Il primo è di natura istituzionale, in quanto dal 1979 la celebrazione della “Festa degli Alberi”, che si era sempre svolta con regolarità grazie alla rilevante enfasi nazionale, fu delegata alle Regioni che gestirono localmente, con maggiore o minore efficacia le varie iniziative. Non avendo le Regioni la potestà d’impartire direttive alle scuole, la “Festa degli Alberi” perse lo slancio che solo l’impronta statale aveva fino ad allora impartito. La Regione sarda in particolare curò maggiormente le opere di rimboschimento di aree e comprensori extraurbani con l’istituzione di anche pregevoli di iniziative di ampio respiro, come la cura di antiche foreste e la realizzazione di parchi regionali e di aree protette. Venne meno però la cura e l’incentivazione del verde urbano, totalmente lasciato all’esclusiva competenza o meno dei Comuni, che nel caso particolare di Alghero, purtroppo, perse la continuità fino ad allora rispettata nella piantumazione annuale di nuovi alberi in altrettante vie urbane. Di fatto, a parte sporadici interventi di rilevanza inferiore rispetto al passato, si cessò di portare avanti una pianificazione tecnico-urbanistica per piantare  nuovi alberi, disattendendo peraltro l’unica traccia di legislazione nazionale (L. 29.01.1992, n. 13) che obbliga (si badi bene!) il Comune di residenza di porre a dimora un albero per ogni neonato a seguito della registrazione anagrafica.

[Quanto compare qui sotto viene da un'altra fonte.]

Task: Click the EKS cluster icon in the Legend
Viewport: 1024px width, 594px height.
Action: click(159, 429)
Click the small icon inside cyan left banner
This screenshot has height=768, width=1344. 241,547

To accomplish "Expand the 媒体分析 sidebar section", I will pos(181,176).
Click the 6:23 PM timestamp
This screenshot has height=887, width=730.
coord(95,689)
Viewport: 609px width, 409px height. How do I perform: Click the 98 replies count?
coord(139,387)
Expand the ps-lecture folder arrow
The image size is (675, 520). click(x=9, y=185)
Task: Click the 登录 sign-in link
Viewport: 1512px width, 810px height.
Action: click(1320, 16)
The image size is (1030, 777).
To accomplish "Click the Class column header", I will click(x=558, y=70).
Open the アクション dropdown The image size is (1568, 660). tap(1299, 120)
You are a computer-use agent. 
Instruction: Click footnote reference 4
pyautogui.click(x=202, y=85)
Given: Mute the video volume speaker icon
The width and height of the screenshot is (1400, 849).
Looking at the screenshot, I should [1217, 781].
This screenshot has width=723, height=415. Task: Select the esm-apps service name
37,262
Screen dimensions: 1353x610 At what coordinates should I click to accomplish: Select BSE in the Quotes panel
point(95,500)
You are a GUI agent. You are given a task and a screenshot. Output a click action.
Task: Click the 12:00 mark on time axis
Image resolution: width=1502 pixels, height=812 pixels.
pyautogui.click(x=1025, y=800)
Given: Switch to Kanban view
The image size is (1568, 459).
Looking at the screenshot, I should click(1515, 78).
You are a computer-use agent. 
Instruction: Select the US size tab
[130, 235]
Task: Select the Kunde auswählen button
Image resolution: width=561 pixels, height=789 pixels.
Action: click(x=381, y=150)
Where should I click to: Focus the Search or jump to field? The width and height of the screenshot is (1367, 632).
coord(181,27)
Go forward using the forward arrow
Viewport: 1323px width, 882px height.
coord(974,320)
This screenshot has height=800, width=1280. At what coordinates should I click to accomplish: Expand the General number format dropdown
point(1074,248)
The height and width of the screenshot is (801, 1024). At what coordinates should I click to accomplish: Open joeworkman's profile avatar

Il numero degli alberi presenti nel centro abitato di Alghero non solo non è aumentato da oltre quarant’anni a questa parte ma paradossalmente è diminuito. Eh, si! Innanzitutto perché gli alberi, essendo esseri viventi, hanno un loro corso di vita che irrimediabilmente ha un termine, talvolta (se non molto spesso) accelerato dall’incuria, che ne determina la mancata sostituzione quando un’essenza muore per malattia o per atti di vandalismo propri e di colposa o dolosa manutenzione. Rientra in questa seconda specie la talvolta negligente ed aggressiva (se non selvaggia) potatura. Attenzione: ho detto talvolta, non sempre! Però quel “talvolta” lo possiamo constatare ogni anno, quando a seguito del più o meno azzeccato periodo scelto per l’intervento, per qualche albero purtroppo c’è da intonare il “de profundis”. In questi casi – ribadisco “rari” nel numero ma “frequenti” nel ripetersi – la sostituzione dovrebbe essere automatica ed immediata nel momento della mancata germogliazione delle foglie e dei nuovi rami.
Altro fatto che comincia a prendere piede, nell’indifferenza di chi dovrebbe sorvegliare, è la cementificazione di aiuole ospitanti essenze arboree od ancor peggio lo spargimento doloso nelle aiuole di sostanze dannose per le piante quali detersivi, oli minerali e finanche veleni. A ciò si aggiunge l’attività di qualche cantiere edile, che per comode più che ovvie necessità di lavoro, talvolta estirpa “temporaneamente” la pianta per non riposizionarne un’altra a fine lavori. Non è raro vedere invece nuovi accessi per magazzini e garage proprio dirimpetto a dove prima c’era un albero.
Da ultimo compiango qualche decina di lecci caduti per onorata vecchiaia o per avanzata malattia e mai sostituiti presso gli storici giardini “Manno”e le fitolacche mancanti in numerosissime aiuole desolatamente desertificate del Lungomare Dante, soprattutto fronte Istituto Alberghiero.
Qualcuno obietterà che di palme non ne ho parlato. Appunto, di quelle (sia vittime del punteruolo rosso, sia delle superstiti) è meglio oggi non parlarne. Ne parleremo in altra occasione.